# Seçilen bölüm
- - -
İki Hicret Sahibi: Esma b. Umeys (r.anha)

11 Ağustos 2014

Esma binti Umeys, Peygamberimiz’in eşi Hz. Meymune’nin kız kardeşi, amcasının oğlu Cafer bin Ebu Talip’in hanımıydı. İslam’ın ilk zamanlarında Mekke’de iman eden hanımlardandı. Sonra eşiyle birlikte Habeşistan hicretine katılmış, oradan da Medine’ye gelerek iki hicret sevabı kazanmıştı. Bundan dolayı Allah Rasûlü (sav) onlara daha fazla iltifat eder, özel muamele gösterirdi.

Tarihler bi’setin 7. yılını gösteriyordu. İlk Habeşistan hicretine katılan sahabiler tekrar Mekke’ye dönmüş; ancak Kureyş müşriklerinin işkenceleri gün geçtikçe daha da artmıştı. Sahabiler hicret için Peygamberimiz’den tekrar izin isteyince Efendimiz onlara yine Habeşistan’a gitmelerini söyledi. Akabinde, aralarında Cafer bin Ebu Talip ve eşi Esma validemizin de bulunduğu çok sayıdaki sahabi hicret için yola çıktı.

Hz. Cafer ilk Habeşistan hicretine katılmamıştı. Bu hicrette ise Efendimiz onu kafilenin başına koymuştu. Diplomatik işlerle o ilgilenecekti. Bu yüzden Habeşistan’da Müslümanlar adına Necaşi’nin muhatabı hep o olmuştu.
- - -
# Verilen bilgiler
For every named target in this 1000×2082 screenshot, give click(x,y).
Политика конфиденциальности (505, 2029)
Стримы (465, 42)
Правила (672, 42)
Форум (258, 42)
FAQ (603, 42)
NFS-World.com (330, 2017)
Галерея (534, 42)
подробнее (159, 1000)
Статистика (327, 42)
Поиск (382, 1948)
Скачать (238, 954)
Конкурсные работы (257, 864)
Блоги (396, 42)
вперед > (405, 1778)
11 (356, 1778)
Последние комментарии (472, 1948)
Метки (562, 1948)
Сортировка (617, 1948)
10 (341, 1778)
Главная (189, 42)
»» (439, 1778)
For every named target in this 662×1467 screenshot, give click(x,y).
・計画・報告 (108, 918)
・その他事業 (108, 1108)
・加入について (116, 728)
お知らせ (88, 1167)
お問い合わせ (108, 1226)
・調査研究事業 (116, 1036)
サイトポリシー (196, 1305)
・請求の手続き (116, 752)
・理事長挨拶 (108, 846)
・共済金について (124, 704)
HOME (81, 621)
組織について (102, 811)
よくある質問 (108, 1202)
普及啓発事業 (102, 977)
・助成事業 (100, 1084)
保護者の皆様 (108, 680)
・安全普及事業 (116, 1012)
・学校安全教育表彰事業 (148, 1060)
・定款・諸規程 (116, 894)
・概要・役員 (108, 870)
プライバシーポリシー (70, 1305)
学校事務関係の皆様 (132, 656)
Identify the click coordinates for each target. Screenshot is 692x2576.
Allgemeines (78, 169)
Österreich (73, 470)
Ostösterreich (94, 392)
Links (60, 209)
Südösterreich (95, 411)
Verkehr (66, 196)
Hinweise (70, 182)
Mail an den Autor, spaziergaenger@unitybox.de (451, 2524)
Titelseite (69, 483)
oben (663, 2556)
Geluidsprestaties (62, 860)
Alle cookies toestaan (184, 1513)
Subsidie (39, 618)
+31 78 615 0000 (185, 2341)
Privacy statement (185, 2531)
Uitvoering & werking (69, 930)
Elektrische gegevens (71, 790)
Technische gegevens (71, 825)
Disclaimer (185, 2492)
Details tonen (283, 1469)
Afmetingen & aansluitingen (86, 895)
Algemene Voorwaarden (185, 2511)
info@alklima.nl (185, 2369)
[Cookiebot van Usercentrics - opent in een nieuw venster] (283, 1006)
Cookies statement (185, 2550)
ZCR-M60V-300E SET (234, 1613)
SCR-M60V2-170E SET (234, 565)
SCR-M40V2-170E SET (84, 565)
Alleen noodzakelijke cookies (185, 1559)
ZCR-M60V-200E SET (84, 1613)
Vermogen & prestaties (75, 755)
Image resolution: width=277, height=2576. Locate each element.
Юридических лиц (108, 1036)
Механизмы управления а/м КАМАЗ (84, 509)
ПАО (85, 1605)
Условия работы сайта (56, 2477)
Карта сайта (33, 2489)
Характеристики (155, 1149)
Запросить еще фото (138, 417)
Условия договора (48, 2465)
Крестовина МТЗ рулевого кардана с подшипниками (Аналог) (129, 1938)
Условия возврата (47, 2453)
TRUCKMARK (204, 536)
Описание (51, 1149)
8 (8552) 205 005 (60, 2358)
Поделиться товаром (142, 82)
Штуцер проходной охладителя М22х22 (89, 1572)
- - -
# Yönerge 1
Aşağıdaki ifadelerin seçilen bölümle uyuşup uyuşmadığını evet ya da hayır diye belirtin ve her biri için belirleyici sözleri bölümden aynen alıntılayın: (a) Hz. Cafer ilk Habeşistan hicretine katılmıştı. (b) Esma binti Umeys, Hz. Meymune'nin kız kardeşiydi. (c) İkinci hicrette kafilenin başına Hz. Cafer getirilmişti.
# Yönerge 2
Seçilen bölüme göre sahabiler yeniden hicret için yola çıktığında bi'setin kaçıncı yılıydı?

# Doğru yanıt 1
(a) Hayır: "Hz. Cafer ilk Habeşistan hicretine katılmamıştı."
(b) Evet: "Peygamberimiz’in eşi Hz. Meymune’nin kız kardeşi"
(c) Evet: "Bu hicrette ise Efendimiz onu kafilenin başına koymuştu."

# Doğru yanıt 2
Bi'setin 7. yılıydı.